What breaks your body down is inflammation. Covid drives inflammation.
Medical News Today published two reviews of research studies this week regarding the SARS-CoV-2 virus. I’m not going to repeat what they found in detail. The articles are quite readable and shown in the Sources list below.
The first review concerns damage to the brain.(1)
- There is little evidence of a direct attack by the virus on brain cells.
- There is substantial evidence regarding viral attack on the linings of blood vessels and that the immune system response to this attack may trigger damage to neurons resulting is loss of brain function.
- The researchers hypothesize that if the body is already dealing with inflammation when the virus arrives, the combination may overstimulate the immune system causing more severe damage. They cite diabetes as an example of an inflammatory disease.
The neurologic damage that the coronavirus cases can include:
- loss of smell (anosmia)
- delirium — a mental state characterized by an inability to rest, illusions, and incoherent thought and speech patterns
- encephalopathy — a temporary or permanent state of altered brain function
- psychiatric symptoms
- peripheral neuropathy — a condition where nerve damage alters the communication between the central nervous system and the rest of the body(1)
The cerebrospinal fluid (CSF, the fluid in the spinal column and surrounding the brain) of people suffering from Long Covid shows the presence of cells that fight infections, but without evidence of the virus itself. Blood vessels show evidence of inflammation and clotting. The CSF also contains protein fragments from nerve damage. These findings are changing how some in the medical community view inflammation.
“My philosophy in medicine has completely changed. For example, inflammation is probably 90% of aging. Cancer, dementia, all are due to immune function. COVID-19 is making all these things worse because it is driving inflammation.”
– Dr. Santosh Kesari. chair, and professor of translational neurosciences and neurotherapeutics at St. Johns’ Cancer Institute in Santa Monica, CA
The second study is a review of research on Covid damage to the gastrointentinal (GI) tract. There are in fact several routes the virus could take to get to the intestines, which contain a large population of ACE receptors making a welcoming environment for the virus.
The most common GI symptoms of the virus include:
- lack of appetite (19.9%)
- distortion or lack of taste (15.4%)
- diarrhea (13.2%)
- nausea (10.3%)
- vomiting up blood or GI bleeding (9.1%) (2)
Some patients with the virus only have these symptoms. Others may develop GI symptoms before the more commonly associated effects of Covid-19 show up (e.g., breathing issues, loss of sense of taste or smell, etc.).
The SARS-CoV-2 virus enters intestinal cells and respiratory cells using the angiotensin-converting enzyme 2 (ACE-2) protein as a receptor. Once attached, the virus uses the reproductive mechanism of the receptor cell to replicate. When the new virus particles leave the receptor cell, they trigger the release of cytokines resulting in inflammation of the infected area.

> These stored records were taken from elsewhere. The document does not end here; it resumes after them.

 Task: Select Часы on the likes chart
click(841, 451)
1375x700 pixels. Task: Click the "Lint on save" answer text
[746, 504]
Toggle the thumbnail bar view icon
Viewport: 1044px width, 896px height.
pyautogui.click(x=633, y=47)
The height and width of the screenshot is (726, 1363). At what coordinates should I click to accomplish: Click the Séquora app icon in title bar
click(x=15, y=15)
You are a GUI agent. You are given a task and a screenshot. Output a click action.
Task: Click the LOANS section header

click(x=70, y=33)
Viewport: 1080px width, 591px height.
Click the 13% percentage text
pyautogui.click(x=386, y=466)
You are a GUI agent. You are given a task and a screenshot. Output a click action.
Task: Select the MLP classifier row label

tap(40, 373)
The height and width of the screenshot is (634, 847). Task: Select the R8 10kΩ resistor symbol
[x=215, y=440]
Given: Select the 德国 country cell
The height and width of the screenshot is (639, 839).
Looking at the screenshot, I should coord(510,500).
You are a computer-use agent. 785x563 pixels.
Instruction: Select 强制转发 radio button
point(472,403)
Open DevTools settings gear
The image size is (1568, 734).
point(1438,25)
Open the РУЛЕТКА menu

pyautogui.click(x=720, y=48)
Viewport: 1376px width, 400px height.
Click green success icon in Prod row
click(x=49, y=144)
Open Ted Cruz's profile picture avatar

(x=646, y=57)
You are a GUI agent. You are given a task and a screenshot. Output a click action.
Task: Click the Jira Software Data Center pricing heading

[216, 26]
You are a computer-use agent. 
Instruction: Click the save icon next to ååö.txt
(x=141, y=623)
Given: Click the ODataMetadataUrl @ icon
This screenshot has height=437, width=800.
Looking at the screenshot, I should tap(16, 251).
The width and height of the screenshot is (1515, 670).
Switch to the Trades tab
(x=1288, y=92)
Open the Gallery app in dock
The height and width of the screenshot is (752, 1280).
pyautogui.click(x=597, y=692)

The coronavirus may also exit the body in fecal matter, and the content of feces may be infectious weeks after the person tests negative for the virus. The explains the presence of active virus particles in waste water treatment plants.
It also explains how a food preparer who tests negative for the virus can still transmit it if careless about hand washing.
Persons with severe GI symptoms are more likely to have severe cases of Covid and to suffer long term or permanent damage from the infection. The risks are higher when the patient has pre-existing damage to the GI tract, including but not limited to Barrett’s Syndrome and Irritable Bowel Disorder.
Finally, and curiously, internet searches on GI symptoms show a pattern of surging three to four weeks before each major Covid wave. The pattern is consistent and could serve as a predictor of when a wave is on the way.